Exercise directions: Only the lines from the opening of the material through the one containing "Task: Open the BD user avatar" should be reproduced, each exactly as it stands.

Supplied data:

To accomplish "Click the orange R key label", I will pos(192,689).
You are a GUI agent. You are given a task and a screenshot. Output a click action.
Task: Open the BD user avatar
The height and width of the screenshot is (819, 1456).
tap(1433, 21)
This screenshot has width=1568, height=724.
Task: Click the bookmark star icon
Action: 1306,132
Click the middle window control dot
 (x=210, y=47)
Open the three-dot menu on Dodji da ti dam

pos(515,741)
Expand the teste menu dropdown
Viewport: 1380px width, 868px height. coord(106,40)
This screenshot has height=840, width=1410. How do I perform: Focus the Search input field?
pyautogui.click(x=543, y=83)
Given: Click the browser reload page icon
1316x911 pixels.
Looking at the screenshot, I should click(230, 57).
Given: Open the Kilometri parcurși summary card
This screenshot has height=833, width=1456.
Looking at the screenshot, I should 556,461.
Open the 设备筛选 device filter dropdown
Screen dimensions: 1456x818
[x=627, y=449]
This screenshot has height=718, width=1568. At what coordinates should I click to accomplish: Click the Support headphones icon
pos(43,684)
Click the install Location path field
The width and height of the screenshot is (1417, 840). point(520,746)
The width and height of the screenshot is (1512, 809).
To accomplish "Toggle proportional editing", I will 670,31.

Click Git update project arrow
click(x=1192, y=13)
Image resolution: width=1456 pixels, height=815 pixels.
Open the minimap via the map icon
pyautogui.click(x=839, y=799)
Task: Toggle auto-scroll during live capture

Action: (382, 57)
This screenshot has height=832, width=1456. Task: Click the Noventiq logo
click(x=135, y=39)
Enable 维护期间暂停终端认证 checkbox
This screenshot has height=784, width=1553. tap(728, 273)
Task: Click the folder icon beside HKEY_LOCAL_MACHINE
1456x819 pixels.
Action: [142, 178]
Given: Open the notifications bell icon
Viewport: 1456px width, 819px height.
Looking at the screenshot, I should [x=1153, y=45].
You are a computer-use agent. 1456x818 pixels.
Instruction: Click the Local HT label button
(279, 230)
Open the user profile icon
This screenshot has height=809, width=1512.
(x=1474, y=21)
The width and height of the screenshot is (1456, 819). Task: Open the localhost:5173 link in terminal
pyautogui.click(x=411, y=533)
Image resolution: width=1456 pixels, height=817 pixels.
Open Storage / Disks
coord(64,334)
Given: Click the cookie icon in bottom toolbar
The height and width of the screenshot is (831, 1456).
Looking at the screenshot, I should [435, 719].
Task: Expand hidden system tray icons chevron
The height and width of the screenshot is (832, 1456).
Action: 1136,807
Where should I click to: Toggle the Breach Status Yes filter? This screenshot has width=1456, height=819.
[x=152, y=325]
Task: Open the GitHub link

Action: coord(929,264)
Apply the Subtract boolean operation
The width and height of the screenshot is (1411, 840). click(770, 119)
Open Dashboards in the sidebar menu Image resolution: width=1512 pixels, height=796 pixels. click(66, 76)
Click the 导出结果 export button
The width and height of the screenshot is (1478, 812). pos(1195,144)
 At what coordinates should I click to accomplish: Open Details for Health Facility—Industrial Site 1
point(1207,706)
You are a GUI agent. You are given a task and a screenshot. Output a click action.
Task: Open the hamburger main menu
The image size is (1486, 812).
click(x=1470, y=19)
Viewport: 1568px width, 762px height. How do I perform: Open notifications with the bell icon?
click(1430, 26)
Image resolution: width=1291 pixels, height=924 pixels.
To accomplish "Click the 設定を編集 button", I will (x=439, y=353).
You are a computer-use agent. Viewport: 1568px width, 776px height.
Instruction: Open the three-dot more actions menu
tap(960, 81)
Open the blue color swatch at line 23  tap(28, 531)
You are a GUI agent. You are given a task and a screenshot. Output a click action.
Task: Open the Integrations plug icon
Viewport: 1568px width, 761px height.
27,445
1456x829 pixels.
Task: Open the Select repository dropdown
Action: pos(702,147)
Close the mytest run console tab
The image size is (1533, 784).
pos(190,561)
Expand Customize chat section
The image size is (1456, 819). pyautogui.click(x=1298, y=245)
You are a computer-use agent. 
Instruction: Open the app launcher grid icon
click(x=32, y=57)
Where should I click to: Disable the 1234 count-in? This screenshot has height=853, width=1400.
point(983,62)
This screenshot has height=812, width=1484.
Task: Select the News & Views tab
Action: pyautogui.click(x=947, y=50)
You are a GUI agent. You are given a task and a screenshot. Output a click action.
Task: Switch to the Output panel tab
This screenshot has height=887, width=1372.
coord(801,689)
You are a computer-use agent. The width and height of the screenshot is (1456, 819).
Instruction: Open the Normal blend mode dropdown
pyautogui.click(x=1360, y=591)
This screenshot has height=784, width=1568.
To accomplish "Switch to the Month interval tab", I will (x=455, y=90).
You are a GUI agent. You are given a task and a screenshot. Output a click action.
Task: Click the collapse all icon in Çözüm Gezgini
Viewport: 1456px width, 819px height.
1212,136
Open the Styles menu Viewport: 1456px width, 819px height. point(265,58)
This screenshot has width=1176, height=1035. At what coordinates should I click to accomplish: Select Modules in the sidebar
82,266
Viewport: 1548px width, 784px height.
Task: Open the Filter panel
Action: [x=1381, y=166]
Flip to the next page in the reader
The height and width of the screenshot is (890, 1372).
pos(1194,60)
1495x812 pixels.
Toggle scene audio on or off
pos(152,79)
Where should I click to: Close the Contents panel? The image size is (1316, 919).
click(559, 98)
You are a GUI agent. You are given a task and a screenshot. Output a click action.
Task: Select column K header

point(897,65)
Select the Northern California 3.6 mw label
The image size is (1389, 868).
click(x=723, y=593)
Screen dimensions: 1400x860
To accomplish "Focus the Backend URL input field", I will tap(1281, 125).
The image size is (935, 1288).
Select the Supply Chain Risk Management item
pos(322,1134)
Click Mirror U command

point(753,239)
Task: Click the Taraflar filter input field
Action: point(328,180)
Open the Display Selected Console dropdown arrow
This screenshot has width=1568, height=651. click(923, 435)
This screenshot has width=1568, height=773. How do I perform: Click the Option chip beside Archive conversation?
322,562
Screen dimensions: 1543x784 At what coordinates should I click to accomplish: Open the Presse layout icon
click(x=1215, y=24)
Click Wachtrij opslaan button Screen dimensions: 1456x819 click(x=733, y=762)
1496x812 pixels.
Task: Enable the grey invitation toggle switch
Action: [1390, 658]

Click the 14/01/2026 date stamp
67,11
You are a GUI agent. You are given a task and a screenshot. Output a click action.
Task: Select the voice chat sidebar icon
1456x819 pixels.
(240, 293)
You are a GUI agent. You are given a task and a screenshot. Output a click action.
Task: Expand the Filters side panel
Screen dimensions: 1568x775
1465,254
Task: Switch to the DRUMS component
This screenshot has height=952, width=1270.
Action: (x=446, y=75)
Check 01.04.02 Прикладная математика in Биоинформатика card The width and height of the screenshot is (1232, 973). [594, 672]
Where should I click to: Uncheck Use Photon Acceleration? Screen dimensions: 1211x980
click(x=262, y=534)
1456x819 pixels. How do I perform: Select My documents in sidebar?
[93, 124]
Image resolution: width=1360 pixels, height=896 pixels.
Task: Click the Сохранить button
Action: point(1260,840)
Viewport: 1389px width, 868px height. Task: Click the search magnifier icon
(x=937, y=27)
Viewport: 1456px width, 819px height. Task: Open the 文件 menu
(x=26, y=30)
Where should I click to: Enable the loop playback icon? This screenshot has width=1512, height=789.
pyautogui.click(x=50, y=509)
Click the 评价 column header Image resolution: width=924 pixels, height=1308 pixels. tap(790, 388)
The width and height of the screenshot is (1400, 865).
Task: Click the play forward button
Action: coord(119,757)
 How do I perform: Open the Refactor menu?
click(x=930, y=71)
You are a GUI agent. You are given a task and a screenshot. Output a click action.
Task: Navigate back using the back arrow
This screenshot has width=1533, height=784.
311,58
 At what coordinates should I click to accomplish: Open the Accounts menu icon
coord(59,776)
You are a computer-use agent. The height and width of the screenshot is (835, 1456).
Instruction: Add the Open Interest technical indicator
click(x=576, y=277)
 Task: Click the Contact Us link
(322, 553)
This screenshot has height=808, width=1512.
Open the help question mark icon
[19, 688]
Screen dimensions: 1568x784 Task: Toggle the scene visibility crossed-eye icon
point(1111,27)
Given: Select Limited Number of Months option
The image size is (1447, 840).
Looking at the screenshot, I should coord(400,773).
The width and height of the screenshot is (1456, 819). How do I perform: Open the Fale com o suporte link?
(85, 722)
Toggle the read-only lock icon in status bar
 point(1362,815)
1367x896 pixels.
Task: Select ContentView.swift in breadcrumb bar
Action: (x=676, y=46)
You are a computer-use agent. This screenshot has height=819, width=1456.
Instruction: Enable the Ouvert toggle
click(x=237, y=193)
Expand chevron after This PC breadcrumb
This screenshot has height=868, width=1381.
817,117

Task output:
To accomplish "Click the orange R key label", I will pos(192,689).
You are a GUI agent. You are given a task and a screenshot. Output a click action.
Task: Open the BD user avatar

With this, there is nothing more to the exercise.